Note

This is a community plugin, an external project maintained by its respective author. Community plugins are not part of FiftyOne core and may change independently. Please review each plugin’s documentation and license before use.

LeRobot Dataset Importer for FiftyOne#

A streamlined FiftyOne importer for LeRobot datasets that have been extracted into individual PNG images and JSON metadata files. Creates properly grouped datasets with temporal relationships preserved across multiple camera views.

Installation#

  1. Install FiftyOne:

    pip install fiftyone
    
  2. Clone this repository:

    git clone https://github.com/harpreetsahota204/fiftyone_lerobot_importer.git
    cd fiftyone_lerobot_importer
    

Expected Dataset Structure#

Your LeRobot dataset should be in the extracted format:

dataset_root/
 extracted_data/
    episode_000000/
       episode_000000_000000_cam_low.png
       episode_000000_000000_cam_high.png
       episode_000000_000000_cam_right_wrist.png
       episode_000000_000000_cam_left_wrist.png
       episode_000000_000000.json
       ... (more frames)
    episode_000001/
 meta/
     info.json
     episodes.jsonl
     tasks.jsonl
     stats.json

Converting from Parquet Format#

If your LeRobot dataset is in the standard parquet format (with data/chunk-000/episode_*.parquet files), you can convert it to the extracted format using the provided extraction script:

# Convert parquet files to extracted PNG/JSON format
python extract_from_parquet_parallel.py \
    --input-dir <path_to_parquet_files> \
    --output-dir <path_to_output_directory> \
    --workers <select_number_of_workers>

# This will create the required directory structure:
# extracted_data/
#  episode_000000/
#     episode_000000_000000_cam_high.png
#     episode_000000_000000_cam_low.png
#     episode_000000_000000.json
#     ...
#  episode_000001/
#      ...

Extraction Script Options:

  • --input-dir: Directory containing episode_*.parquet files

  • --output-dir: Where to save extracted PNG/JSON files

  • --workers: Number of parallel workers (default: CPU count / 2)

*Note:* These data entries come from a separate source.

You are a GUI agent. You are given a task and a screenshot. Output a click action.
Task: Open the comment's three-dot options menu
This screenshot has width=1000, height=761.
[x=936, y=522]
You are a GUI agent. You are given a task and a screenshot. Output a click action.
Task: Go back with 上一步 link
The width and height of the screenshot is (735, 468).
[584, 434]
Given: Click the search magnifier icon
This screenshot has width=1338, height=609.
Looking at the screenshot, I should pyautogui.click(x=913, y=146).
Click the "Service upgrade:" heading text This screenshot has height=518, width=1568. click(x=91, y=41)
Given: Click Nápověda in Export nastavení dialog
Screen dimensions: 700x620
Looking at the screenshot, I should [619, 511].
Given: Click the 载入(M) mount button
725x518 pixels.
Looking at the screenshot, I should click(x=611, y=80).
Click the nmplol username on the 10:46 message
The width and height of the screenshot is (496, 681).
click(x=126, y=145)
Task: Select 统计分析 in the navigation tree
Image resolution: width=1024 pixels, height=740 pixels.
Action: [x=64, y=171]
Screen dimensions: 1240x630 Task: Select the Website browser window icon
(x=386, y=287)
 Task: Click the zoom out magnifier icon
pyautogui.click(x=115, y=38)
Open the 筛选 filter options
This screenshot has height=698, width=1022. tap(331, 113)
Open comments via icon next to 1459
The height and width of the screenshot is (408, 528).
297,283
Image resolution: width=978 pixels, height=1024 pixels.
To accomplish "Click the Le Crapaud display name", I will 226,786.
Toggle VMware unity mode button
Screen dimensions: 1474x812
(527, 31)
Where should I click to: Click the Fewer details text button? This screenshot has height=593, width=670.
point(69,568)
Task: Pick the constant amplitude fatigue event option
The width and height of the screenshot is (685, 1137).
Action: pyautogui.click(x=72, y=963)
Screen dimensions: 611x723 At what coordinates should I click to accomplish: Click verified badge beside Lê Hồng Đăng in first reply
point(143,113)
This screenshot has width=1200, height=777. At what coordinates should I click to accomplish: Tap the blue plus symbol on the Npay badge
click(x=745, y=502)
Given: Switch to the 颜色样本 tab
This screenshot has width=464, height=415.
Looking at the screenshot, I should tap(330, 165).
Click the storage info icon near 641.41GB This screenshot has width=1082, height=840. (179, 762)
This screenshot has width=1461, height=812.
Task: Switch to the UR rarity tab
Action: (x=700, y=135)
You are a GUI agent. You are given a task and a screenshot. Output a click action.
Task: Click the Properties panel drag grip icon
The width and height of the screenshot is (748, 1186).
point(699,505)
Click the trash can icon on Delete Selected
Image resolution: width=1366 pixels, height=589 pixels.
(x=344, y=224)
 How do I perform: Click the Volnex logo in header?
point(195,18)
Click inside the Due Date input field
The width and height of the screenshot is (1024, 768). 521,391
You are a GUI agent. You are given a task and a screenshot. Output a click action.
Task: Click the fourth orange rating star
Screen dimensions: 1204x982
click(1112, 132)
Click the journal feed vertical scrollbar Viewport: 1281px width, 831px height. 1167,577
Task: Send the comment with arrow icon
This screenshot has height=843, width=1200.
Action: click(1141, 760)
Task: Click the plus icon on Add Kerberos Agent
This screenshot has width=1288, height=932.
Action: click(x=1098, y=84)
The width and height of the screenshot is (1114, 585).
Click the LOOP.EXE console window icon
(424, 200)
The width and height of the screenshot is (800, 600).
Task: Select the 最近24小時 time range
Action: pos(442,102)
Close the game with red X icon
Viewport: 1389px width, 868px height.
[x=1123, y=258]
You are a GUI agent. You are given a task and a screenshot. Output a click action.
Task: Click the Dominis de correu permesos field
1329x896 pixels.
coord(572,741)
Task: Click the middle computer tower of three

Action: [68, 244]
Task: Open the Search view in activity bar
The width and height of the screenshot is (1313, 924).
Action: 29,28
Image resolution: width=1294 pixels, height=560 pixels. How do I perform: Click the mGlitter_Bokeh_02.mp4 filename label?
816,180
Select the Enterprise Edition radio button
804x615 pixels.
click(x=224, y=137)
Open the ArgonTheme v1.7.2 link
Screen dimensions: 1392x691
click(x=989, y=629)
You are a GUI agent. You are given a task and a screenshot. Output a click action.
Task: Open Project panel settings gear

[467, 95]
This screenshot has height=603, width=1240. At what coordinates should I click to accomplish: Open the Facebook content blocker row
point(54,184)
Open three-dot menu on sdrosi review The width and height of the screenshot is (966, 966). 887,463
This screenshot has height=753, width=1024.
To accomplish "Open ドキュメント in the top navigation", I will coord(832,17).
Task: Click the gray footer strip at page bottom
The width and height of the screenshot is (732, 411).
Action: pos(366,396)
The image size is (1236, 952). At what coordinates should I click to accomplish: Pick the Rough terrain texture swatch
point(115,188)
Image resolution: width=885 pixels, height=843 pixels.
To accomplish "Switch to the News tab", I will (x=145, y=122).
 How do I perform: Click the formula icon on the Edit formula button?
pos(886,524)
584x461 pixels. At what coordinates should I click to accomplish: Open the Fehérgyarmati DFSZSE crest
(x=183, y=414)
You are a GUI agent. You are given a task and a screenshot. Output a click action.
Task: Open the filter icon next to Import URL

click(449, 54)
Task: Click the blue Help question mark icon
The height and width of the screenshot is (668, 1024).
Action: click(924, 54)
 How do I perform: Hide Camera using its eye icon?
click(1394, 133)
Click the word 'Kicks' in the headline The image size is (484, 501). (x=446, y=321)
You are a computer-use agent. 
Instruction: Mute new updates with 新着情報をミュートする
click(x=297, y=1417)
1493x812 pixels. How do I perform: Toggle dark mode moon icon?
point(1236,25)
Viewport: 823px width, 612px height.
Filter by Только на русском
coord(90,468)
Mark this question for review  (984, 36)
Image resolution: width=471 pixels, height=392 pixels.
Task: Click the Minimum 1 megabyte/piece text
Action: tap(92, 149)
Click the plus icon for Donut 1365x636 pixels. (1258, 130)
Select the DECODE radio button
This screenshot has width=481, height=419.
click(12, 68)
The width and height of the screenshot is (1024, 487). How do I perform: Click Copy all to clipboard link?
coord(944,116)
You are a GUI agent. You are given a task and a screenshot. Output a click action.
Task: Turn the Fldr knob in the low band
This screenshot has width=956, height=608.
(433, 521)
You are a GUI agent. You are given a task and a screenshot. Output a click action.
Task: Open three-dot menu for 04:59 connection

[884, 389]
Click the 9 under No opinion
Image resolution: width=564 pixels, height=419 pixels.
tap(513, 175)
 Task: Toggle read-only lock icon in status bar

  • --keep-parquet: Keep original parquet files after extraction

  • --test-one: Process only one episode for testing

  • --sequential: Disable multiprocessing for debugging

Note: The extraction process requires the meta/ directory to already exist with info.json, episodes.jsonl, tasks.jsonl, and stats.json files. These are typically created when you download or prepare the LeRobot dataset.

Usage#

import fiftyone as fo
from lerobot_importer import LeRobotDatasetImporter, LeRobotDataset

dataset_dir = "/path/to/your/dataset"
dataset = fo.Dataset.from_dir(
    dataset_dir=dataset_dir,
    dataset_type=LeRobotDataset,
    camera_views=["low", "high", "right_wrist", "left_wrist"],
    labels_path="./meta",
    name="my_lerobot_dataset",
    include_metadata=True,
    overwrite=True,
)

print(f"Created dataset with {len(dataset)} samples")
print(f"Camera views: {dataset.group_slices}")
print(f"Default view: {dataset.default_group_slice}")

Parameters#

Parameter

Type

Required

Description

dataset_dir

str

Yes

Root directory containing extracted_data/ and meta/

dataset_type

class

Yes

Must be LeRobotDataset

camera_views

List[str]

Yes

Camera view names (e.g., [“low”, “high”, “right_wrist”])

labels_path

str

No

Path to meta directory (default: “./meta”)

name

str

Yes

Name for the FiftyOne dataset

include_metadata

bool

No

Load trajectory data from JSON files (default: True)

episode_ids

List[int]

No

Specific episode IDs to load (None = all)

task_ids

List[int]

No

Specific task IDs to load (None = all)

max_samples

int

No

Maximum samples to load (None = all)

shuffle

bool

No

Shuffle loading order (default: False)

seed

int

No

Random seed for shuffling

default_slice

str

No

Default camera view (default: first camera)

overwrite

bool

No

Overwrite existing dataset (default: False)

Example Variations#

Load specific episodes only:#

dataset = fo.Dataset.from_dir(
    dataset_dir=dataset_dir,
    dataset_type=LeRobotDataset,
    camera_views=["low", "high"],
    episode_ids=[0, 1, 2, 3, 4],  # First 5 episodes only
    name="first_five_episodes",
    overwrite=True,
)

Load single camera view:#

dataset = fo.Dataset.from_dir(
    dataset_dir=dataset_dir,
    dataset_type=LeRobotDataset,
    camera_views=["high"],  # Only high camera
    name="high_camera_only",
    max_samples=100,
    overwrite=True,
)

Skip trajectory metadata for faster loading:#

dataset = fo.Dataset.from_dir(
    dataset_dir=dataset_dir,
    dataset_type=LeRobotDataset,
    camera_views=["low", "high", "right_wrist", "left_wrist"],
    include_metadata=False,  # Skip JSON loading
    name="fast_loading",
    overwrite=True,
)

Working with Grouped Datasets#

The importer automatically creates grouped datasets where each group represents one temporal frame with multiple camera views:

# Access different camera views
high_cam = dataset.select_group_slices("high")
wrist_cam = dataset.select_group_slices("right_wrist")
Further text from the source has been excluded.